Rule of law is a persistent problem in Central Eastern and Southern member states. The current political difficulties with Poland and Hungary attract considerable attention but (major) rule of law issues exist in (most) other member states as well. While the EU’s rule of law instrumentation is developing, little attention is devoted to a multilevel public administration approach. A wide range of factors that play a role in ensuring the rule of law has been identified in the many expert and policy documents.[154] The core question to be addressed at this point in time is whether, in order to complement the current toolbox, the relevance of building European networks is explored in helping national institutions to become resilient.
In general, ambitious new policies demand careful attention to ensure that institutions are appropriately designed. In the context of the EU’s multi-level administrative system, new EU policies need careful reflection on the quality of national and EU institutions, and of the networks in which the two levels operate. As has been noted before, the EU has a tendency to suffer from ‘management deficits’.[155] Policy makers tend to be less concerned with implementation and organisational design and within the Union it is generally a taboo to discuss each other’s administrative structures.[156] Moreover, ensuring EU policies are supported by the appropriate multilevel administrative systems is quite a challenge given the number of national and EU bodies involved and in light of the great many differences between the member states in terms of resources, qualities of administrations and political cultures.

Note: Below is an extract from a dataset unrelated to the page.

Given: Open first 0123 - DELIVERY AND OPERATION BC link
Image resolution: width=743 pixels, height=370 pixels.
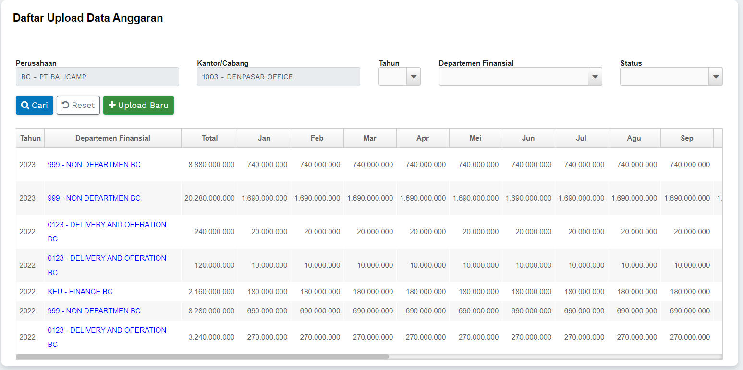Looking at the screenshot, I should point(107,225).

Yet, the EU has quite a strong reputation when it comes to taking on ambitious tasks successfully. One of the explanations for the EU’s successes is that the Union has been able to create the European institutions which in turn improve national institutions through subsidiarity-based networks in which weaknesses of national and European systems are actively addressed.[157] EU integration demanded addressing complex problems for which solutions seemed improbable. When major advances were made in the ‘completion’ of internal market policies through the ’1992-programme’, the EU had to learn the hard way that further elaboration of market regulation and enforcement required new (multi-level) networks and institutions. The EU’s internal market ambitions had overloaded the EU´s abilities to act – up to the point that a serious credibility crisis emerged.[158] For example, European competition policy became overburdened and had to be redesigned;[159] re-regulation of public utilities such as energy and telecoms demanded new regulatory networks; institutions of food safety suffered major economic and trust crises;[160] national statistical bureaus varied enormously in terms of quality;[161] and regulation and enforcement in aviation safety fell far behind liberalisation of air traffic.[162] The EU has been able to solve many of these challenges in the internal market through multi-level capacity building – i.e. setting up EU and national agencies and creating strong networks.[163]

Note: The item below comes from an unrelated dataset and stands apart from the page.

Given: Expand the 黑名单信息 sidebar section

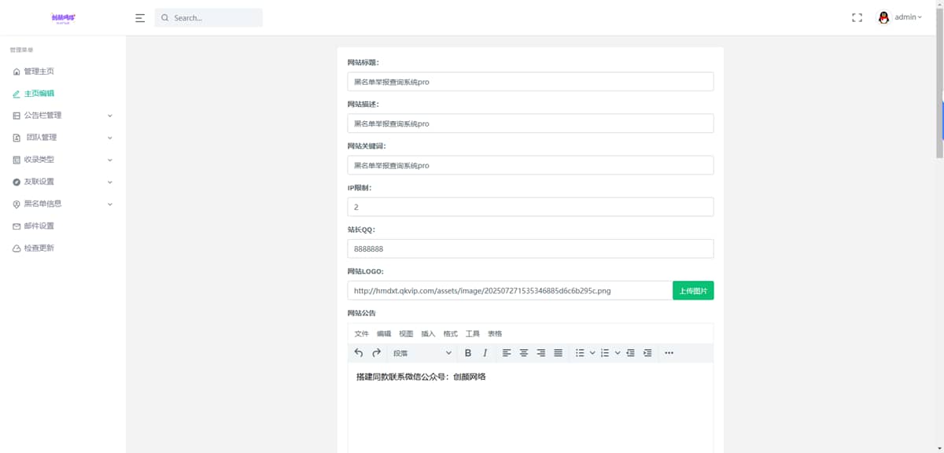Looking at the screenshot, I should [63, 204].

The creation of the euro resulted in a similar wave of governance challenges and resulted in a stream of new rules (e.g. Six and Two packs, the Fiscal Compact, the Banking Union) and new EU and national agencies such as the European Fiscal Board, Independent Fiscal Institutions, and National Productivity Boards[164], and existing networks have been reinforced (such as the network of statistical offices by formalising the independence of national offices in the Six Pack).[165] The Eurozone may now be on its way towards effective multi-level governance.
The EU’s eastward enlargement has highlighted a third wave of ambitions and this time concerning the quality of rule of law.[166]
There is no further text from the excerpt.